## Excerpted text
----------
No, i suppose that doesn't make any sense. The truth is, I don't even know how to express or explain what I'm feeling/thinking. So let me start with basic physical descriptions that i can identify...

I'm fraking exhausted today that I can't even see clearly.
I physically feel very high strung, or agitated. I have no sense of patience today. And I'm crawling out of my skin in a I-want-to-punch-something kind of way.

I'm merely a SAHM and I've already yelled at my kids enough for the rest of the week... it's only 8:30 in the morning right now. And I really didn't want my husband to go to work this morning. I was just dreading it really hard.

This is one of those days where I'm fighting the constant thoughts and physical nerve twitching to get in my car and drive away. Just away. I've kind of done something similar but somehow I always manage to stay coherent and able to talk myself through some things... but I have to really be concentrating, and even then I don't listen to myself very well. Damn this all sounds like I'm a schizo but I'm really not. (I wonder if this is related to my ability to stay pretty coherent even when I'm trashed.)

I've been thinking a lot lately about some "friends" of mine that I'm not sure are really my friends. They're sort of virtual friends. Anyway, I don't really know where I stand with some of them and I'm wondering if my "reaching out" is really a good idea. I know too much about myself to think that it might not be. And I don't know if they're lurking just because they're curious, or because they really are trying to get to know me... sharing online is weird, isn't it? So except for a couple of those people, I'm thinking about committing "meta-cide" and erasing all trace of myself from online. Then I'd recreate myself where nobody would know who I am...It's like a do-over. Anyway... I don't know.

Maybe I should just take a break from the metaverse. Most likely I just need to come to terms with what being in the metaverse requires and includes - like expectations and learning to not get too attached to people who seem to be interested in you one minute and then not the next. It's just hard to get close and realize later on that it only hurt you. I've blogged in the past about random things and followed others' blogs about crafting and such, but this recent experience has been so different. I've met some really neat people, people I'd love to get to know and see/share/be a part of their life with them via online. But... like I say, some of the lurking people do is throwing me off, so I don't know what to think because I thought some of those people felt the same way I did - or do... oh well. For someone (me) who's very sensitive to feelings of low self-worth, who hates themselves off and on, who's always judging themselves, who's always thinking that the world would be better off them... I can't help but wonder what I did wrong. I guess I'll figure it out eventually.
----------
## Raw data
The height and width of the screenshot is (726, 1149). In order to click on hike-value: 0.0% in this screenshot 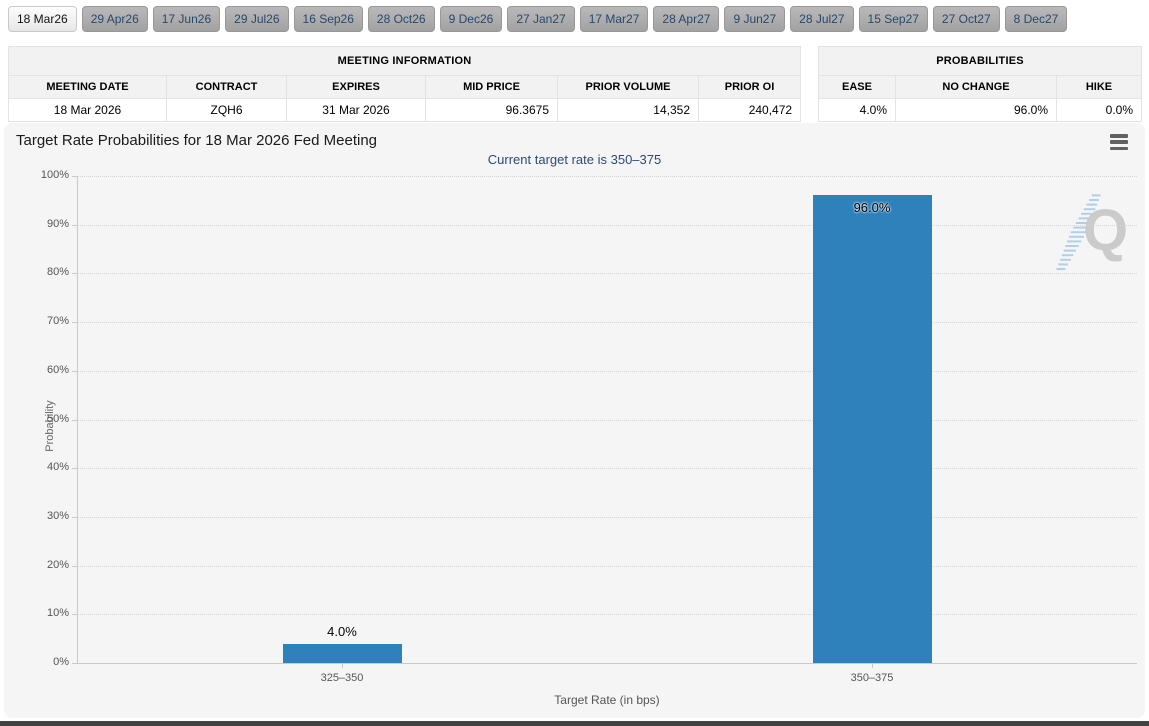, I will do `click(1099, 110)`.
----------
## Assignment 1
From the blog post, return the passage that begins at the words "I'm merely a" and stops after "it really hard.".
## Assignment 2
In the blog post, what term does the writer use for erasing all trace of themselves from online?

## Response box 1
I'm merely a SAHM and I've already yelled at my kids enough for the rest of the week... it's only 8:30 in the morning right now. And I really didn't want my husband to go to work this morning. I was just dreading it really hard.

## Response box 2
"Meta-cide."